Can PayVeX be Customized?

It sure can! everything is open, it was written using something called MVC which stands for "Model View Controller" this approach makes it easy to adjust the web interface (everything is template driven) as well as the actual program logic (everything is divided into distinct areas, program logic does not depend on the HTML appearance and controller logic does not interfere with database logic)

If you sell digital goods on your own site, you'll probably want to customize payvex to work with your sites layout. There are a few ways to do this.

Most people will probably just want to change the CSS or the headers and footers, and thats easy to do.

CSS Layout

PayVeX has two sides, an administrative control panel that you interact with and a user area, that your customers interact with.

I'll assume you want to customize the user area, you can easily do this by simply editing the stylesheet style.css. This is by far the easiest way to change the colors, fonts and so-forth.

HTML Layout

All the HTML is controlled via templates, so you can easily change the template to adjust the layout. The user interface isn't very complex, so it's easy to tweak.

Tracking Your Changes

We provide both a stock-lib and a local-lib, this is optional, but highly useful (and recommended!)

Copy a template from stock-lib into local-lib and modify it, you'll then have a record of all the modifications you have done. If you need to revert back to the default, you can just remove your modified file (or rename it) and the original will appear. (By the way, this also works for program logic)

Headers and Footers

Two templates called "head.php" and "foot.php" are used to control the headers and footers. If your website has a standard header, you can just include it in the "head.php" template.

/* head.php - With your own company logo */
<?php include('your/company/header.html'); ?>

Of course, you can also just insert the HTML of your companies headers and footers directly into this template.

Figuring out what template/view/action controls what

PayVeX makes this easy, too.
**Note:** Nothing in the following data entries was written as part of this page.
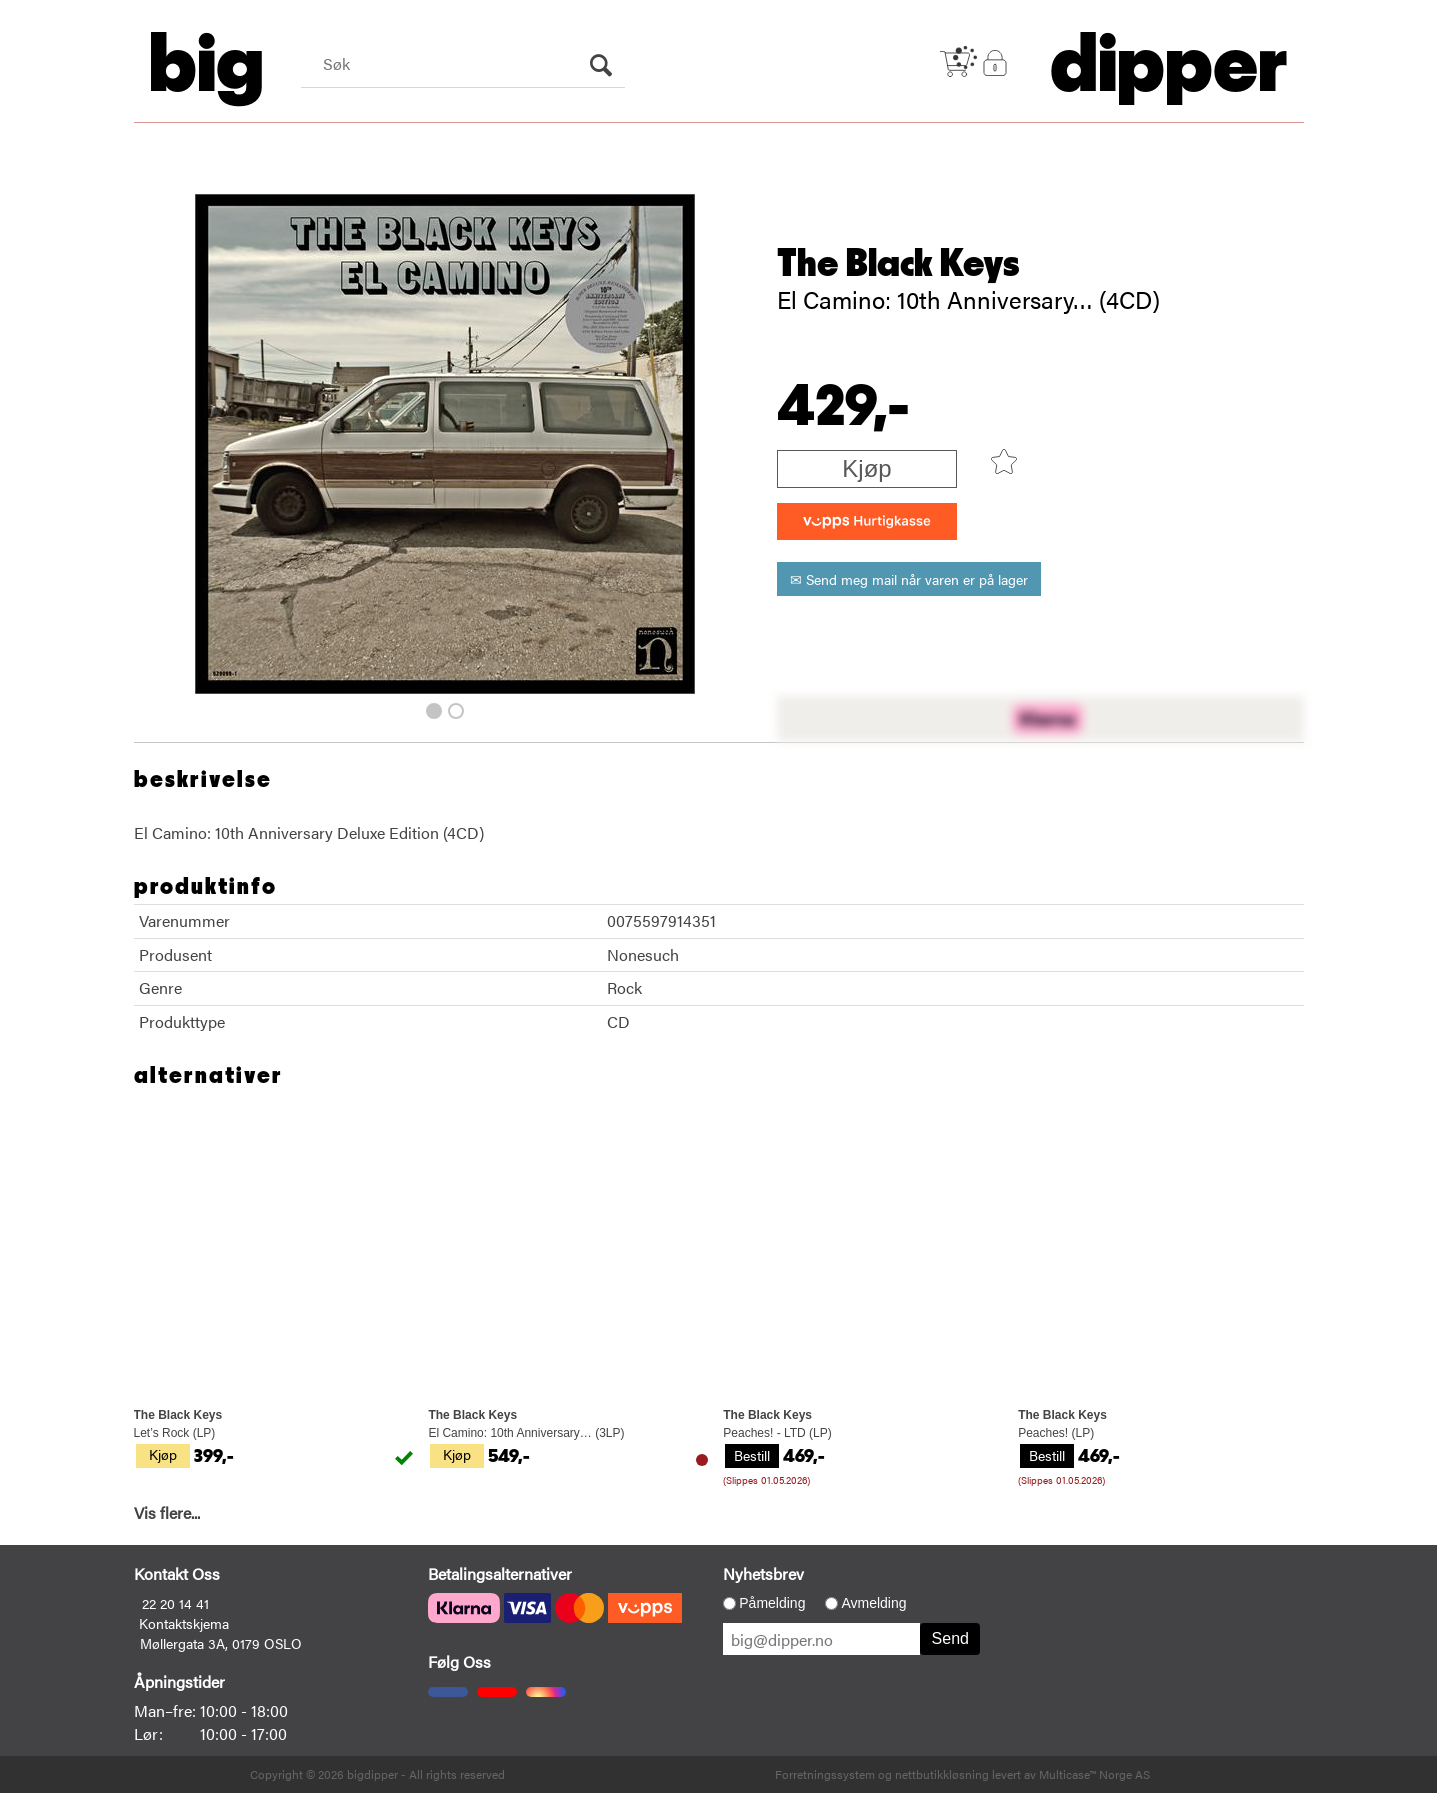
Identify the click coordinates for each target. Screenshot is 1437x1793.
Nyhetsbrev (763, 1573)
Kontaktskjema (184, 1623)
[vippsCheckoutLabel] (867, 521)
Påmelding (772, 1603)
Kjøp (866, 468)
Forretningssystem (825, 1774)
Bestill (752, 1455)
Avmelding (873, 1603)
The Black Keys (898, 264)
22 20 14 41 (175, 1603)
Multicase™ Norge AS (1094, 1774)
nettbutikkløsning (942, 1774)
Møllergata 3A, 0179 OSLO (221, 1643)
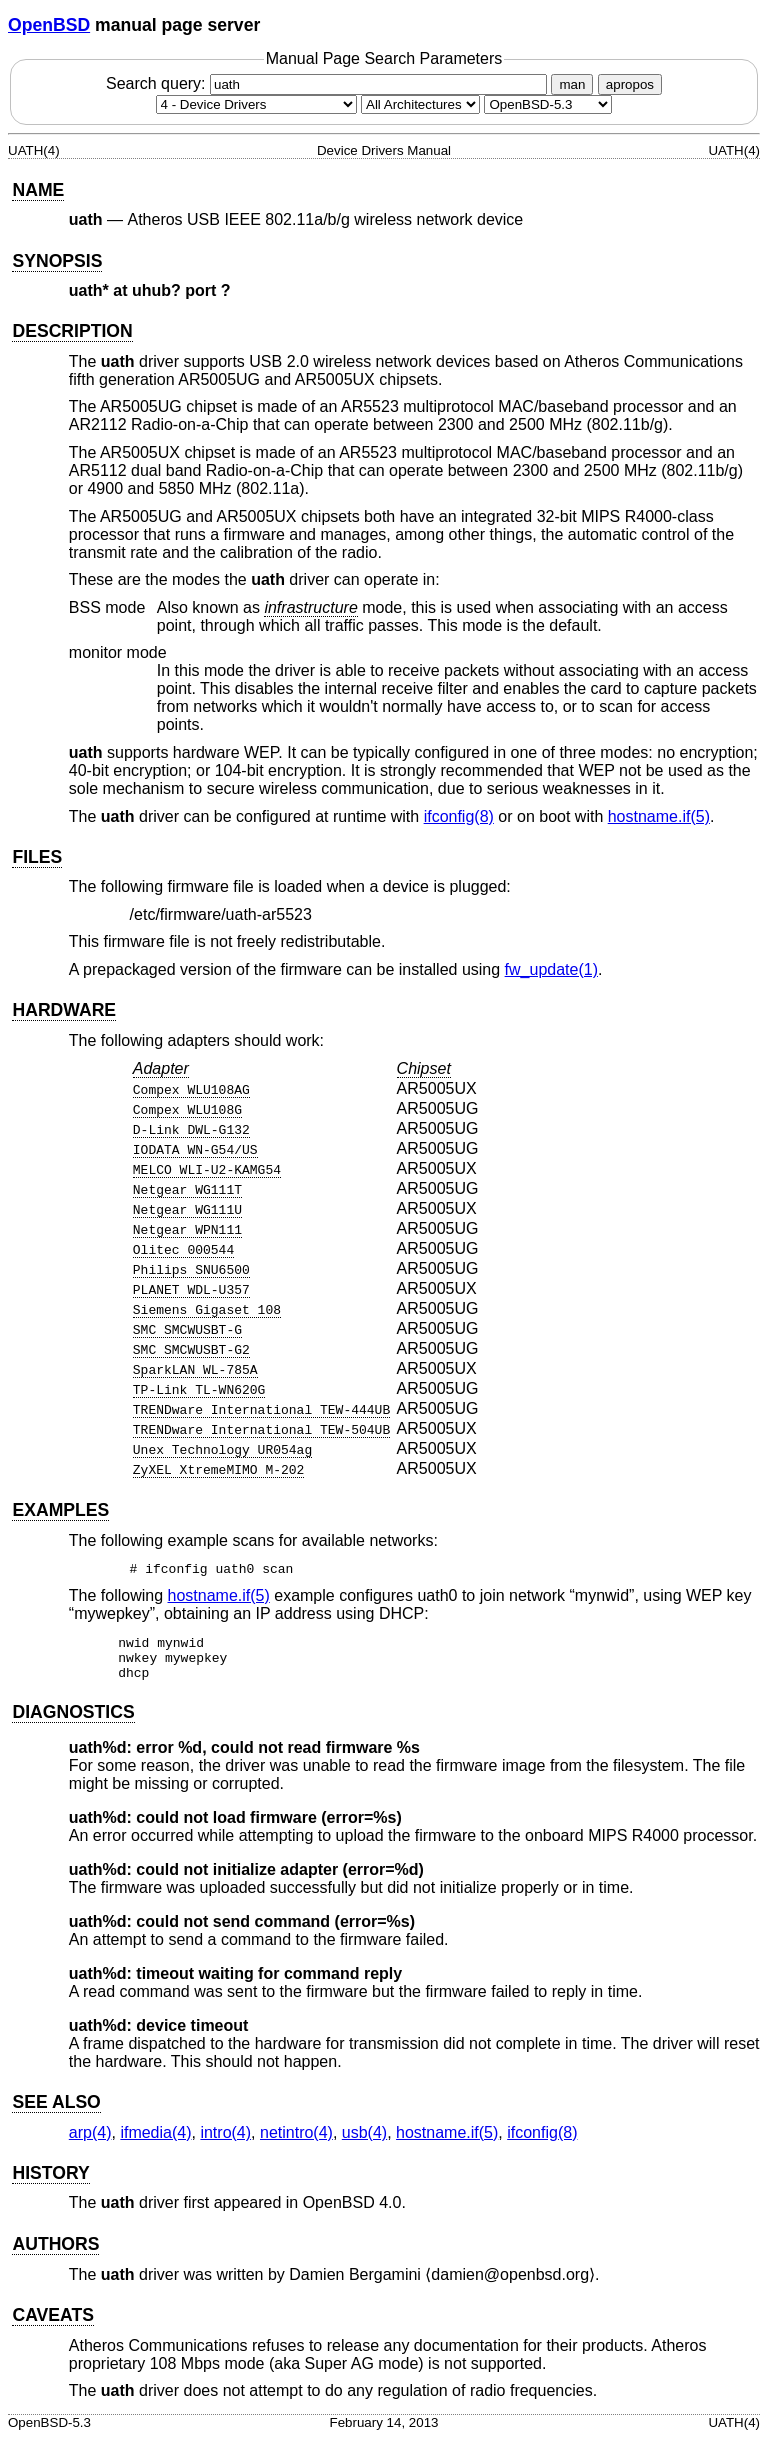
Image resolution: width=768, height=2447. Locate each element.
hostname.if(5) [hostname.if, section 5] (659, 816)
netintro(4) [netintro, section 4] (296, 2141)
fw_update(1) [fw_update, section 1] (551, 969)
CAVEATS (52, 2324)
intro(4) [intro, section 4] (225, 2141)
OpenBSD (49, 25)
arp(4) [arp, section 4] (90, 2141)
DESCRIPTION (72, 331)
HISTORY (50, 2182)
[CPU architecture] (420, 104)
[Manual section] (256, 104)
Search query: (329, 83)
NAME (38, 190)
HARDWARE (64, 1010)
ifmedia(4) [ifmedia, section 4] (155, 2141)
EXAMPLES (60, 1510)
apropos (630, 84)
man (572, 84)
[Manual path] (548, 104)
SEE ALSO (56, 2111)
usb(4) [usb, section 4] (364, 2141)
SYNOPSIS (57, 261)
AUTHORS (55, 2253)
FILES (37, 857)
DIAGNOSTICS (73, 1721)
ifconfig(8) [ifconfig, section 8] (459, 816)
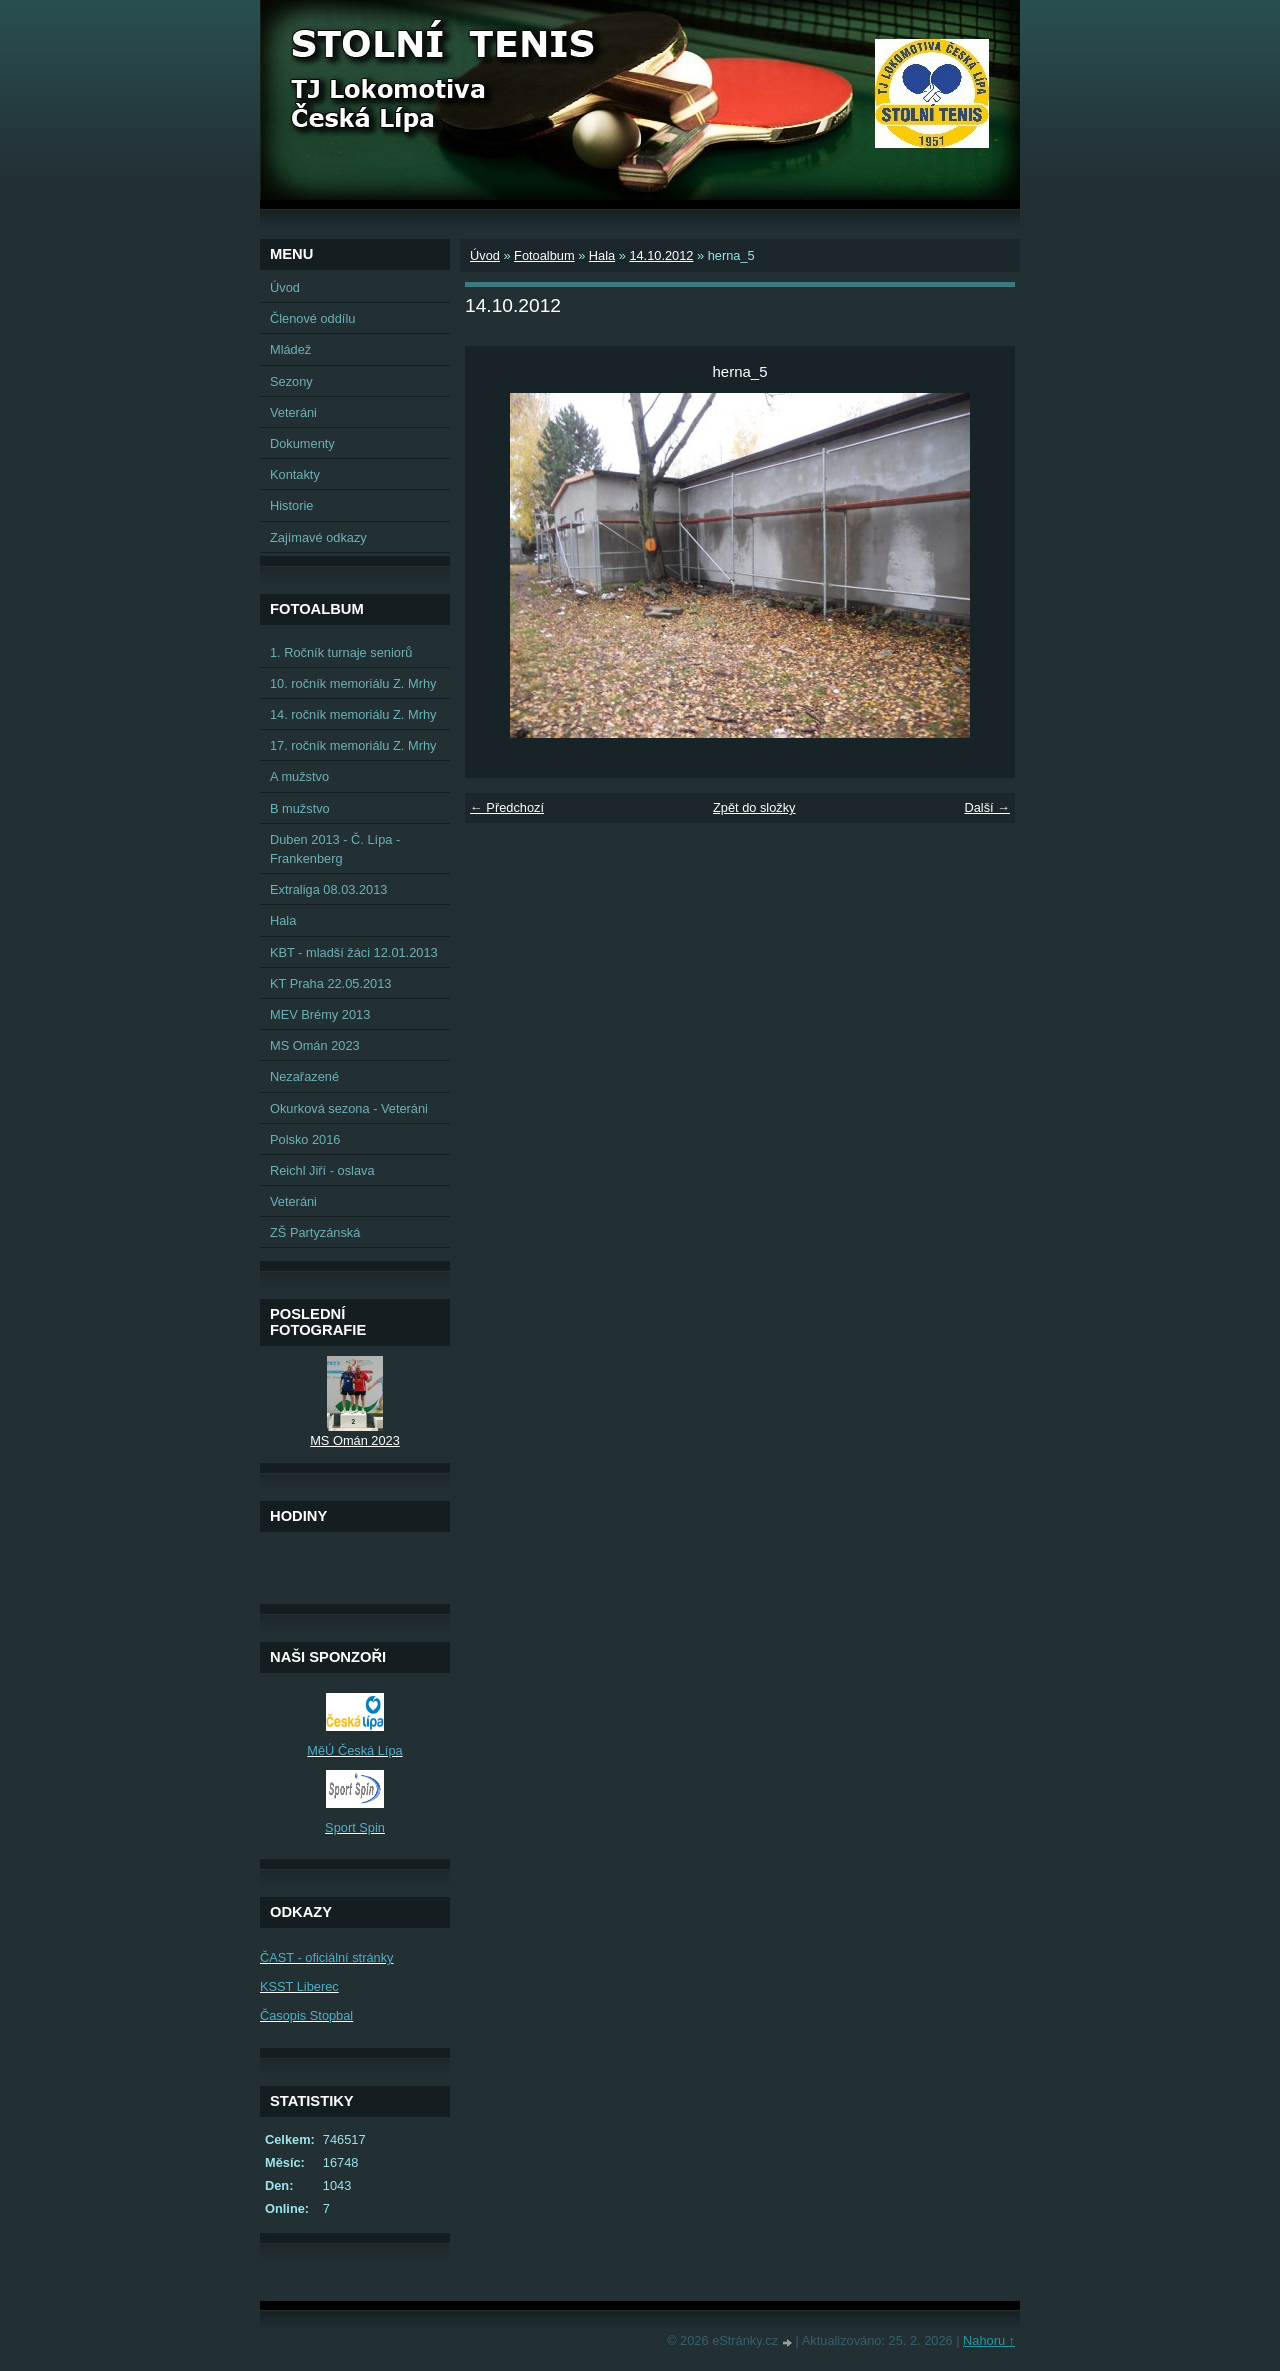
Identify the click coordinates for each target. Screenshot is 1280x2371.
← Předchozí (507, 807)
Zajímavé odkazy (318, 537)
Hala (602, 255)
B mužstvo (300, 808)
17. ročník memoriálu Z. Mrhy (353, 745)
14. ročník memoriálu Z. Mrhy (353, 714)
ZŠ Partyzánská (315, 1232)
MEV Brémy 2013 (320, 1014)
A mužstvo (299, 776)
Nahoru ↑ (989, 2340)
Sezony (291, 381)
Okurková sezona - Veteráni (349, 1108)
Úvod (485, 255)
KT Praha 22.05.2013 (330, 983)
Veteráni (293, 412)
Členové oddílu (312, 318)
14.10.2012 (661, 255)
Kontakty (295, 474)
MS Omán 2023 (315, 1045)
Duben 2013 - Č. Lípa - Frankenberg (335, 849)
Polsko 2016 (305, 1139)
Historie (291, 505)
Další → (987, 807)
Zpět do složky (754, 807)
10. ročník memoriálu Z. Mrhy (353, 683)
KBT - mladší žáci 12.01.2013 (354, 952)
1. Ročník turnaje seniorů (341, 652)
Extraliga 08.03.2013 (328, 889)
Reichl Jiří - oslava (322, 1170)
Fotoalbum (544, 255)
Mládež (290, 349)
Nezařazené (304, 1076)
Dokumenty (302, 443)
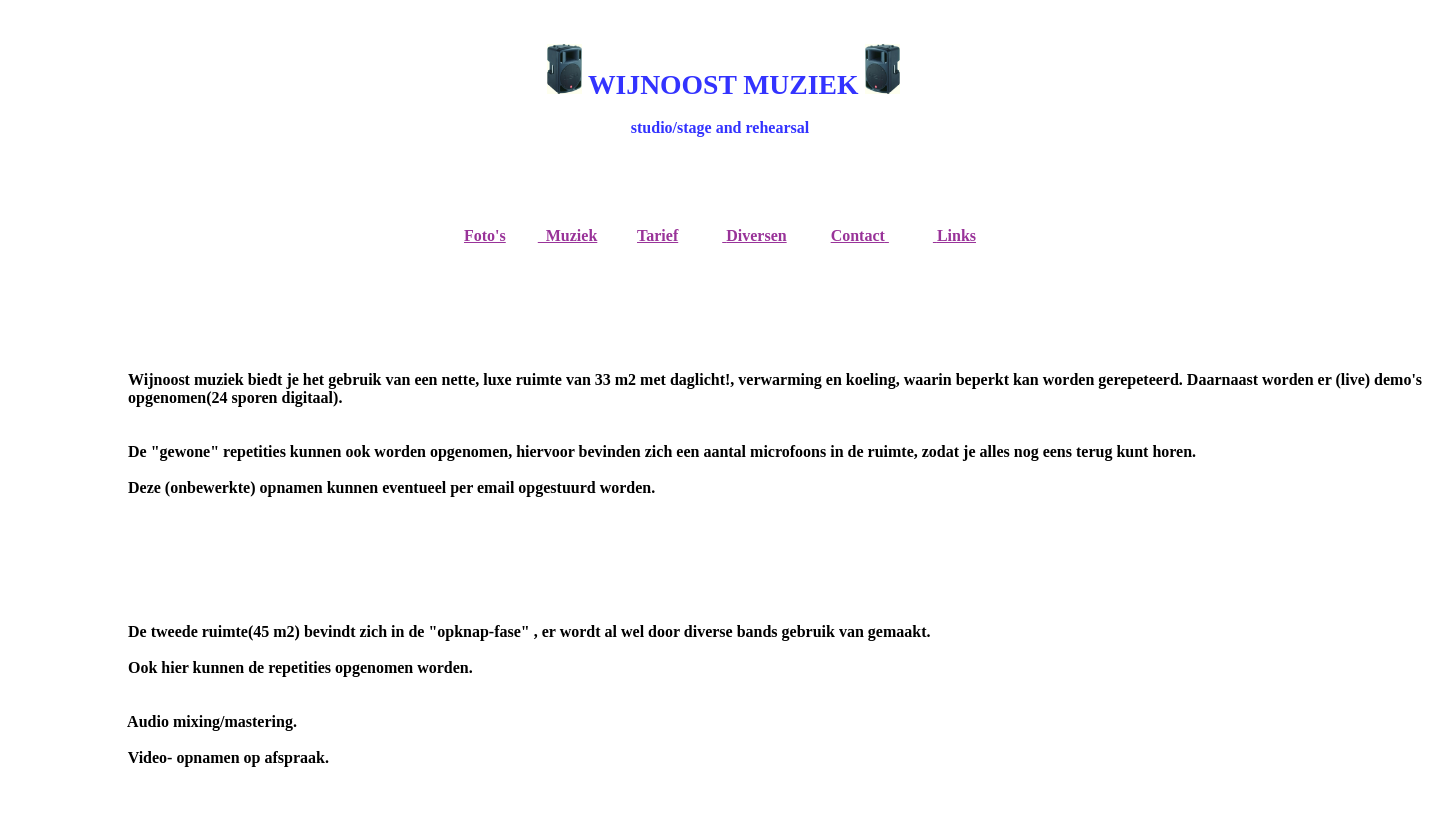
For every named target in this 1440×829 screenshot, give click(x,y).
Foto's (485, 235)
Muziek (568, 235)
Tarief (657, 235)
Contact (858, 235)
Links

It has an option called Verbose Debug which can be turned on, this produces some text in the footer of each screen describing not only the template to use, but also which view ID it is and which method within the controller was used to produce this screen. In your control panel, select:

Configuration -> Main -> Verbose Debug -> "Yes, produce view ID's"

After you do this, a bit of text will appear in the footers, if you modified your foot.php template (and you copied it to local-lib!) all you should have to do is temporarily rename it for this information to appear.

Changing the error messages & other text

Most people won't need to do this, as the defaults should be acceptable, however, it's here should you ever need the functionality.

It would be tedious to have to edit multiple message-whatever.php templates, one for each message... therefore, PayVeX uses a view configuration file (concepts borrowed from the apache "Struts" package) this is an XML file located in PayVeX/Util/user.xml, you can change the text here (for example, translate it to another language) and simply run setup.php again for your new changes to take effect.

If you desire, this file can also tell payvex to use completely different template files for specific screens. (handy if you need a specialized error message in one area)

Adjusting Program Logic

PayVeX is not encrypted with ioncube or any other source code mangler, you're free to adjust it in any way you desire, moreover, it was specifically designed in such a way as to make it fairly painless to modify in subtle ways.

One of the things "Verbose Debug" does is, display the controller, method AND view used to produce a given screen. You can use this information to determine how a given screen was "built". Once you know this, it's usually a simple matter of looking for the do_ method and tracing it from there. Simple modifications are fairly painless using this system, once you understand one part of it, you'll be able to understand how everything else works, it's really quite simple.